About this task>
Return the data below exactly, but only from the line containing "Mentions légales (1330, 1528)" through the line containing "[English] (30, 17)", with both of those lines included.

Pixel coordinate grounding data
________________________

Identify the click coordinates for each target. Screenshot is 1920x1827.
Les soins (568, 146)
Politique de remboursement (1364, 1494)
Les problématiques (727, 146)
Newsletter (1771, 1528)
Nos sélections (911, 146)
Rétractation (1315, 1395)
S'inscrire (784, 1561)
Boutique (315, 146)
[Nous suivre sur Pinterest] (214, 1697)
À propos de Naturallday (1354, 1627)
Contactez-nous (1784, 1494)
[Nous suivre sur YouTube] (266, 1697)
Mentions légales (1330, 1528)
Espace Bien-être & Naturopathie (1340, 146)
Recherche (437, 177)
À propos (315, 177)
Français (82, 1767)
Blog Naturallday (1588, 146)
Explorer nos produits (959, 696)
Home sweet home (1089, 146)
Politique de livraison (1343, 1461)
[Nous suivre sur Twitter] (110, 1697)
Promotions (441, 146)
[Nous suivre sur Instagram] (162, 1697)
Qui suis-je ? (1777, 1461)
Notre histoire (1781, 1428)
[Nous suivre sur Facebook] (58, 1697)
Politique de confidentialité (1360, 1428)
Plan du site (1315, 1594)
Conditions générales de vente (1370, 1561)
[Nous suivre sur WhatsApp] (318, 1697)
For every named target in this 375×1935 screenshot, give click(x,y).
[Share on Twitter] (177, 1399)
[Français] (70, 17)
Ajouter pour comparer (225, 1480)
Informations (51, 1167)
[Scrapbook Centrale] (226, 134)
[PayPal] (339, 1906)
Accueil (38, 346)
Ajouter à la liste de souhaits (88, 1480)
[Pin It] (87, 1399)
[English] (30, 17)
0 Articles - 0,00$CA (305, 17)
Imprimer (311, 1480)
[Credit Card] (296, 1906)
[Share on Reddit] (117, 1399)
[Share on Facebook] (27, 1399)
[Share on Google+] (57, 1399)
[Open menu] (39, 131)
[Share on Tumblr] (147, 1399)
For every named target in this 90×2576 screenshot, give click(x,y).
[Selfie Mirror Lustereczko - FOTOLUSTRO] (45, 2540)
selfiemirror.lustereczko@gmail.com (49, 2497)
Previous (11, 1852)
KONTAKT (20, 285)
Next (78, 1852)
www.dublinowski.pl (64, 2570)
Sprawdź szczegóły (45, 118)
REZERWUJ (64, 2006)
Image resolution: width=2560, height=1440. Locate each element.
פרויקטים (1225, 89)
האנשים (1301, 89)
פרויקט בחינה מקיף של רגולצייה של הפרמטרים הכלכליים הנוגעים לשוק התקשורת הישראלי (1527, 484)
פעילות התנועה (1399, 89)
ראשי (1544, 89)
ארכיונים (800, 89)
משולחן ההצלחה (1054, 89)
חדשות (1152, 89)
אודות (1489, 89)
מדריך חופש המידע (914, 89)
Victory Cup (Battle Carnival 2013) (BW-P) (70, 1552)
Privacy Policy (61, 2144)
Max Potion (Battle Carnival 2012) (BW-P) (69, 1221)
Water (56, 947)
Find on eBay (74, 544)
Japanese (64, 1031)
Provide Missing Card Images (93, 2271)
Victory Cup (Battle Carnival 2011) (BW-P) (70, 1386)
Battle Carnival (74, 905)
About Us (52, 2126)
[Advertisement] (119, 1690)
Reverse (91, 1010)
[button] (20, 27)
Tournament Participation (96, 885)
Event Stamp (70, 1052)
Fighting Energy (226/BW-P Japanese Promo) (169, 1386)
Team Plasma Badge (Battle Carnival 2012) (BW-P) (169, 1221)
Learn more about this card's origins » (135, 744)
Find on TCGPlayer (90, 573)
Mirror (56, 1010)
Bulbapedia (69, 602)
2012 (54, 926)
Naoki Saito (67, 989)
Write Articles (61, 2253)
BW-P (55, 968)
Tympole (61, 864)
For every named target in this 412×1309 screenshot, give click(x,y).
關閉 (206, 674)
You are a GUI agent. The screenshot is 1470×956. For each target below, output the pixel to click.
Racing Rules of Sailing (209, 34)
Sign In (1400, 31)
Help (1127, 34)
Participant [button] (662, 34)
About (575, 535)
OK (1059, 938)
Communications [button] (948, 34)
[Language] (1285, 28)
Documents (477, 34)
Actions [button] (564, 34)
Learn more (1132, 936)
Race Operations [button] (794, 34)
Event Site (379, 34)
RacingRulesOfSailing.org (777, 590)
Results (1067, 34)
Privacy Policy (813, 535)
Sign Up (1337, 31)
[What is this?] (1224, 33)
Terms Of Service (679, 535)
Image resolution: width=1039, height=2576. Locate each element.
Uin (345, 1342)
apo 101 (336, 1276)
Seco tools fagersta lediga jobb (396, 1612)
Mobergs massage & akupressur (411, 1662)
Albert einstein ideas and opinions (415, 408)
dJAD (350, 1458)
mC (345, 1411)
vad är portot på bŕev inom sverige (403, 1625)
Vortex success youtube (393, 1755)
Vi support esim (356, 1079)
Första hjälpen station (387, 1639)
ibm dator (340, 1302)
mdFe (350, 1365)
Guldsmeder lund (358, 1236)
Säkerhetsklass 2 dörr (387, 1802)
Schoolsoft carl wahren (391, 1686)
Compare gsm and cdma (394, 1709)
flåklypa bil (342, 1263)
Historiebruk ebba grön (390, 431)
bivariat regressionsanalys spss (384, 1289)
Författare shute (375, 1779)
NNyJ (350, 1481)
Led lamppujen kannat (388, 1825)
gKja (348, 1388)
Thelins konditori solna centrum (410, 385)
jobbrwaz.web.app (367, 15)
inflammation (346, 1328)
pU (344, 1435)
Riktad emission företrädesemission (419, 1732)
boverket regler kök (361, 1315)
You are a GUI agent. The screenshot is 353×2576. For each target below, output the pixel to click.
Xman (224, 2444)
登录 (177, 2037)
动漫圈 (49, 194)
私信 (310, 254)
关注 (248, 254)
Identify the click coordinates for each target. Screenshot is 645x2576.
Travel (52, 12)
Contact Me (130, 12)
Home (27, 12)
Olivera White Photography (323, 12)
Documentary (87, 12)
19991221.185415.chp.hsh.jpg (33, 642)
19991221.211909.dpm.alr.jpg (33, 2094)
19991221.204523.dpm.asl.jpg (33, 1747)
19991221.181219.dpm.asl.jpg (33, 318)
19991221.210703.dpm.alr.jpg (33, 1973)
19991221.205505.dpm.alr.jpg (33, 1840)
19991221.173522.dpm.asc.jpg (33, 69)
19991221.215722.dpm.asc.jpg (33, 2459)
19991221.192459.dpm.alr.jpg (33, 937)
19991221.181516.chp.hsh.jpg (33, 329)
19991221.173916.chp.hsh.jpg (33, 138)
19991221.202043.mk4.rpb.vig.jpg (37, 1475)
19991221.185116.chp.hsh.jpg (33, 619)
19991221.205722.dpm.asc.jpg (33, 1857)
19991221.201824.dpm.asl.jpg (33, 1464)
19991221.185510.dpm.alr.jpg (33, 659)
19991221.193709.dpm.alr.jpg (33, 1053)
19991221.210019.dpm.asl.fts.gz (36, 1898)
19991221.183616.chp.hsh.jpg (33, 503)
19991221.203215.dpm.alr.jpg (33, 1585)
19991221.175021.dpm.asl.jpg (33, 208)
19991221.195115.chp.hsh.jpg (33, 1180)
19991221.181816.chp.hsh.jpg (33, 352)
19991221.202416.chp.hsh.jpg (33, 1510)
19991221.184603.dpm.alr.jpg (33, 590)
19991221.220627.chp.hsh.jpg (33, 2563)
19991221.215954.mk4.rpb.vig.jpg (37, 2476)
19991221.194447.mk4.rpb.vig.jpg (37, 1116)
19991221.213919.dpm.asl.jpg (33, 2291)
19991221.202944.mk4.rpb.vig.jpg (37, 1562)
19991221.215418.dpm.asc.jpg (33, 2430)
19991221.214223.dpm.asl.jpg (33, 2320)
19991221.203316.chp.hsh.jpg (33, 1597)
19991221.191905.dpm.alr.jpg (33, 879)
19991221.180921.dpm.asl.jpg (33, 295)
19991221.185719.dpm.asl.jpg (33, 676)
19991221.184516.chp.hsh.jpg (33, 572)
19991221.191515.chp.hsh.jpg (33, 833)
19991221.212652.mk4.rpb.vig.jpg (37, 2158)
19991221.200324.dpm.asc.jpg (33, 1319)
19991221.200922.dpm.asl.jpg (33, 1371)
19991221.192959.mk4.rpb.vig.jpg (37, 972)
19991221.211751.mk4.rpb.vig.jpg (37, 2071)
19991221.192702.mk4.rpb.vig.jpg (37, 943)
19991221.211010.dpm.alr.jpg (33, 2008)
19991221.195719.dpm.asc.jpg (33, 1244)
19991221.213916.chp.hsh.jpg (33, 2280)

________________________

Task response>
Mentions légales (1330, 1528)
Espace Bien-être & Naturopathie (1340, 146)
Recherche (437, 177)
À propos (315, 177)
Français (82, 1767)
Blog Naturallday (1588, 146)
Explorer nos produits (959, 696)
Home sweet home (1089, 146)
Politique de livraison (1343, 1461)
[Nous suivre sur Twitter] (110, 1697)
Promotions (441, 146)
[Nous suivre sur Instagram] (162, 1697)
Qui suis-je ? (1777, 1461)
Notre histoire (1781, 1428)
[Nous suivre sur Facebook] (58, 1697)
Politique de confidentialité (1360, 1428)
Plan du site (1315, 1594)
Conditions générales de vente (1370, 1561)
[Nous suivre sur WhatsApp] (318, 1697)
For every named target in this 375×1935 screenshot, give click(x,y).
[Share on Twitter] (177, 1399)
[Français] (70, 17)
Ajouter pour comparer (225, 1480)
Informations (51, 1167)
[Scrapbook Centrale] (226, 134)
[PayPal] (339, 1906)
Accueil (38, 346)
Ajouter à la liste de souhaits (88, 1480)
[Pin It] (87, 1399)
[English] (30, 17)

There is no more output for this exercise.